Please Wait
Hits
6060
6060
Tanggal Dimuat:
2013/11/27
Ringkasan Pertanyaan
Apakah berdasarkan riwayat-riwayat Syiah salat di Masjidul Haram dan Masjid Nabawi memiliki keutamaan yang tinggi?
Pertanyaan
Mohon jelaskan riwayat-riwayat dari kalangan Ahlul Bait yang menerangkan fadhilah dan keutamaan salat di Masjidul Haram dan Masjid Nabawi.
Jawaban Global
Dua masjid besar dalam Islam, yaitu Masjidul Haram dan Masjid Nabawi, memiliki nilai spiritual yang sangat tinggi, karena salat di kedua masjid tersebut memiliki keutamaan yang lebih daripada di masjid-masjid lainnya. Tentunya banyak sekali riwayat yang menjelaskan keutamaan-keutamaan tersebut; sebagai contoh akan dijelaskan di bawah ini:
Jawaban Detil
Diriwayatkan dari Imam Kazhim As tentang seorang lelaki yang bertanya apakah salatnya yang ia lakukan sendiri di rumahnya di Makkah secara berjamaah lebih baik daripada salatnya di Masjidul Haram secara furada (sendiri atau tidak berjamaah)?
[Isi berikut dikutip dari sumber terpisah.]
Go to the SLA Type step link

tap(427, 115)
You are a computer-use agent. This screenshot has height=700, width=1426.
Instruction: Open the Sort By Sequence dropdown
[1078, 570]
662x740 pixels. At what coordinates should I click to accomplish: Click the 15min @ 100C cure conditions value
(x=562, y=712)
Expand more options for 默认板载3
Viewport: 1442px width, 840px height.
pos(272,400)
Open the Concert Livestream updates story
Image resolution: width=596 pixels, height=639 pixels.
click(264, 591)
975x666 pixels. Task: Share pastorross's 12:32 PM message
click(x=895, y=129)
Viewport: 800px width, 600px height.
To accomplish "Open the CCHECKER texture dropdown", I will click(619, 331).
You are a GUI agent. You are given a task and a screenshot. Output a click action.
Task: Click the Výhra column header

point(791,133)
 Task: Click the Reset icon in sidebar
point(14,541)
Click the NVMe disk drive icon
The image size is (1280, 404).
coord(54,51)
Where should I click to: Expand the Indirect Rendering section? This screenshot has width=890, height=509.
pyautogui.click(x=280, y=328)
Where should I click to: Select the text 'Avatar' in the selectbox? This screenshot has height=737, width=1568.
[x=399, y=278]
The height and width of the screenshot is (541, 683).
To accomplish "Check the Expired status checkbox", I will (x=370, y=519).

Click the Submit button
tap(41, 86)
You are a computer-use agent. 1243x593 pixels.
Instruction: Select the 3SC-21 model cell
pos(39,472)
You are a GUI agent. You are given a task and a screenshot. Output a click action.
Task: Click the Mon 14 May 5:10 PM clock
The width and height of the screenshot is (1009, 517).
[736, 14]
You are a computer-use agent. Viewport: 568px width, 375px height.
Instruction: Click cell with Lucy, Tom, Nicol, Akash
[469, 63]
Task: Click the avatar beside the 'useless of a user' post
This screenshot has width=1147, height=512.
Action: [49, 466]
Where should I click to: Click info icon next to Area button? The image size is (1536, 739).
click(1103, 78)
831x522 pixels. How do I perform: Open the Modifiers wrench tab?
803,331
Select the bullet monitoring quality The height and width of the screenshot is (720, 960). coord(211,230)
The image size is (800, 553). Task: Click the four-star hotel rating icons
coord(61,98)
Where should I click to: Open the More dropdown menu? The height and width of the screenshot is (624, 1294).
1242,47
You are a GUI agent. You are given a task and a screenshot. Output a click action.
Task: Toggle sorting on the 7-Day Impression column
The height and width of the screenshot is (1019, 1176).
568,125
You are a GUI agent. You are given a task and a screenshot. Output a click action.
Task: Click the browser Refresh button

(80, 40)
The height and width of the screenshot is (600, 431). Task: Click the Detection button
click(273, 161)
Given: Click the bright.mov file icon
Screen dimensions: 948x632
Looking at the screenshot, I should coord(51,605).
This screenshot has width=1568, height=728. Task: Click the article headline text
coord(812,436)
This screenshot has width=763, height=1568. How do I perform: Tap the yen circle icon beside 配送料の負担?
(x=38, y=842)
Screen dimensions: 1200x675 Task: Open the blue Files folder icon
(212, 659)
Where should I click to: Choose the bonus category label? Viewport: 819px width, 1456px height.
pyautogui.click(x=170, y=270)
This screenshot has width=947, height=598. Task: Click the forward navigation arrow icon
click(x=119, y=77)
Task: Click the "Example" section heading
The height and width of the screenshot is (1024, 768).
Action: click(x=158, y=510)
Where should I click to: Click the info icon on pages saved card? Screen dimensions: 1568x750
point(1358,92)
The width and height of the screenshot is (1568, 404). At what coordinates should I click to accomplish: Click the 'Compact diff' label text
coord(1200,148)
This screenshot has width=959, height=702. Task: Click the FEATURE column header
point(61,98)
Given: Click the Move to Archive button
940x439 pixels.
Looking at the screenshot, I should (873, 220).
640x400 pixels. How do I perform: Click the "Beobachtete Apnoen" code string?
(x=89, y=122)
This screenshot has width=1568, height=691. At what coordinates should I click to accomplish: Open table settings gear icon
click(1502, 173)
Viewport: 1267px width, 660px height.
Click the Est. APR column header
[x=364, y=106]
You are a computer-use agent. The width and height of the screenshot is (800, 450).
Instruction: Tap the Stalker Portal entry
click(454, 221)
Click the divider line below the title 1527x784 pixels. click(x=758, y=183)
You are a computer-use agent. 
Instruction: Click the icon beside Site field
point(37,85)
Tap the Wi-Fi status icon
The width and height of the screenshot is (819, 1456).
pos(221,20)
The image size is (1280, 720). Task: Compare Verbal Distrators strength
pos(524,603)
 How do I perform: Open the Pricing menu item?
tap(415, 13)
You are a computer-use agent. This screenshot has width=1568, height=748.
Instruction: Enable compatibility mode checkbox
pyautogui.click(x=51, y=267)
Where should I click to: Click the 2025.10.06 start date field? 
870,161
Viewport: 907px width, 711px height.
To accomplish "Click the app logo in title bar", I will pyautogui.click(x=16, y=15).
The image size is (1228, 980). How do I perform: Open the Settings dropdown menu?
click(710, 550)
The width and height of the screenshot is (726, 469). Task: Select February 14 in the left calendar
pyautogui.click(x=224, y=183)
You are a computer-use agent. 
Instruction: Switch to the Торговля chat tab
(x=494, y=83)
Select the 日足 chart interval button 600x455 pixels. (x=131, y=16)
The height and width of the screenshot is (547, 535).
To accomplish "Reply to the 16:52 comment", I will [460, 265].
Imam As menjawab: “Salat di Masjidul Haram secara furada lebih baik.”[1]
Imam Husain As berkata: “Banyak-banyaklah berdoa di masjid ini (Masjidul Haram) dan mengerjakan salat; karena bagi seorang hamba sudah ada rizki yang akan mendatanginya (yakni tidak perlu terlalu sibuk dengan urusan dunia).”[2]
Imam Baqir As berkata: “Barang siapa mengerjakan satu salat wajib di Masjidul Haram, maka Allah akan menerima salat-salat yang telah ia kerjakan sejak salat itu diwajibkan kepadanya dan juga salat-salat yang bakal ia kerjakan hingga ia mati kelak.”[3]
Imam Shadiq As berkata: “Salat di Masjidul Haram pahalanya sama dengan pahala salat seribu raka’at salat biasa.”[4]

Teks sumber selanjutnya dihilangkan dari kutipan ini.